[Begin]
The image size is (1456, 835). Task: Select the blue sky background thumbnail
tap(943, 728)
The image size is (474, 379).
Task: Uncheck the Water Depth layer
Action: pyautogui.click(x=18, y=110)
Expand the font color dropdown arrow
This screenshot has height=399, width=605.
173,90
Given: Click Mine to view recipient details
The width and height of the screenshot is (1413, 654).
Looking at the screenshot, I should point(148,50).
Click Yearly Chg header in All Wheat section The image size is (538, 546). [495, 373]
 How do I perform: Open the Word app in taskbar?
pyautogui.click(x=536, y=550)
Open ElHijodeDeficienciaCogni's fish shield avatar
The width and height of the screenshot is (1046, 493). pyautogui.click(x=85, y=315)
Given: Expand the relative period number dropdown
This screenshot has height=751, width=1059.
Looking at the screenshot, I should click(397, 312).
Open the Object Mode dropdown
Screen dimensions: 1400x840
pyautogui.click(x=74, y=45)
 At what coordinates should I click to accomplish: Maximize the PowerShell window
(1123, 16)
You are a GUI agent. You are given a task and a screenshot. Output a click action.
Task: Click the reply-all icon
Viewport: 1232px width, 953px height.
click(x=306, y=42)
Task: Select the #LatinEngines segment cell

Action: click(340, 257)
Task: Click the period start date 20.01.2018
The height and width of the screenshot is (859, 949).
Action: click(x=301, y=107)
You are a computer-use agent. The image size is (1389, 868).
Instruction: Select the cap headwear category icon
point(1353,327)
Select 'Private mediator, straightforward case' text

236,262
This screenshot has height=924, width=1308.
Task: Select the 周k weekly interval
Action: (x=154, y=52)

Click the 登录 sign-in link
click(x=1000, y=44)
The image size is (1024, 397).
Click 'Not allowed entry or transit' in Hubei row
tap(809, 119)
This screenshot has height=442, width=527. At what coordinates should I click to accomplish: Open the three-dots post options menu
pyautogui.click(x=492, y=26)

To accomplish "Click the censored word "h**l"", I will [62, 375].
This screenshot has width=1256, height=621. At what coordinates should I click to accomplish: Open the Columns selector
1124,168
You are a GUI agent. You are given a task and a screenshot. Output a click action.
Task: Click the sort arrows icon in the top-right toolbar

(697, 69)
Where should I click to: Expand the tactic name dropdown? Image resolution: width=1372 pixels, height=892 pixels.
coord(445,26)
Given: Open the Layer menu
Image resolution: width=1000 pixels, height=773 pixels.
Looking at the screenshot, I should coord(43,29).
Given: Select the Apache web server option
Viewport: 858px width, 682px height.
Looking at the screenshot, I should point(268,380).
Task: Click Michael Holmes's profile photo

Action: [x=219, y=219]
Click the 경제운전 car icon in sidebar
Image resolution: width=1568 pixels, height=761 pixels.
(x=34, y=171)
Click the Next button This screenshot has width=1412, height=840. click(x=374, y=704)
[End]
Can you render every line of the items above as a JSON array of strings, one string per line, with blank lines left out?

[
  "The image size is (1456, 835). Task: Select the blue sky background thumbnail",
  "tap(943, 728)",
  "The image size is (474, 379).",
  "Task: Uncheck the Water Depth layer",
  "Action: pyautogui.click(x=18, y=110)",
  "Expand the font color dropdown arrow",
  "This screenshot has height=399, width=605.",
  "173,90",
  "Given: Click Mine to view recipient details",
  "The width and height of the screenshot is (1413, 654).",
  "Looking at the screenshot, I should point(148,50).",
  "Click Yearly Chg header in All Wheat section The image size is (538, 546). [495, 373]",
  " How do I perform: Open the Word app in taskbar?",
  "pyautogui.click(x=536, y=550)",
  "Open ElHijodeDeficienciaCogni's fish shield avatar",
  "The width and height of the screenshot is (1046, 493). pyautogui.click(x=85, y=315)",
  "Given: Expand the relative period number dropdown",
  "This screenshot has height=751, width=1059.",
  "Looking at the screenshot, I should click(397, 312).",
  "Open the Object Mode dropdown",
  "Screen dimensions: 1400x840",
  "pyautogui.click(x=74, y=45)",
  " At what coordinates should I click to accomplish: Maximize the PowerShell window",
  "(1123, 16)",
  "You are a GUI agent. You are given a task and a screenshot. Output a click action.",
  "Task: Click the reply-all icon",
  "Viewport: 1232px width, 953px height.",
  "click(x=306, y=42)",
  "Task: Select the #LatinEngines segment cell",
  "Action: click(340, 257)",
  "Task: Click the period start date 20.01.2018",
  "The height and width of the screenshot is (859, 949).",
  "Action: click(x=301, y=107)",
  "You are a computer-use agent. The image size is (1389, 868).",
  "Instruction: Select the cap headwear category icon",
  "point(1353,327)",
  "Select 'Private mediator, straightforward case' text",
  "236,262",
  "This screenshot has height=924, width=1308.",
  "Task: Select the 周k weekly interval",
  "Action: (x=154, y=52)",
  "Click the 登录 sign-in link",
  "click(x=1000, y=44)",
  "The image size is (1024, 397).",
  "Click 'Not allowed entry or transit' in Hubei row",
  "tap(809, 119)",
  "This screenshot has height=442, width=527. At what coordinates should I click to accomplish: Open the three-dots post options menu",
  "pyautogui.click(x=492, y=26)",
  "To accomplish \"Click the censored word \"h**l\"\", I will [62, 375].",
  "This screenshot has width=1256, height=621. At what coordinates should I click to accomplish: Open the Columns selector",
  "1124,168",
  "You are a GUI agent. You are given a task and a screenshot. Output a click action.",
  "Task: Click the sort arrows icon in the top-right toolbar",
  "(697, 69)",
  "Where should I click to: Expand the tactic name dropdown? Image resolution: width=1372 pixels, height=892 pixels.",
  "coord(445,26)",
  "Given: Open the Layer menu",
  "Image resolution: width=1000 pixels, height=773 pixels.",
  "Looking at the screenshot, I should coord(43,29).",
  "Given: Select the Apache web server option",
  "Viewport: 858px width, 682px height.",
  "Looking at the screenshot, I should point(268,380).",
  "Task: Click Michael Holmes's profile photo",
  "Action: [x=219, y=219]",
  "Click the 경제운전 car icon in sidebar",
  "Image resolution: width=1568 pixels, height=761 pixels.",
  "(x=34, y=171)",
  "Click the Next button This screenshot has width=1412, height=840. click(x=374, y=704)"
]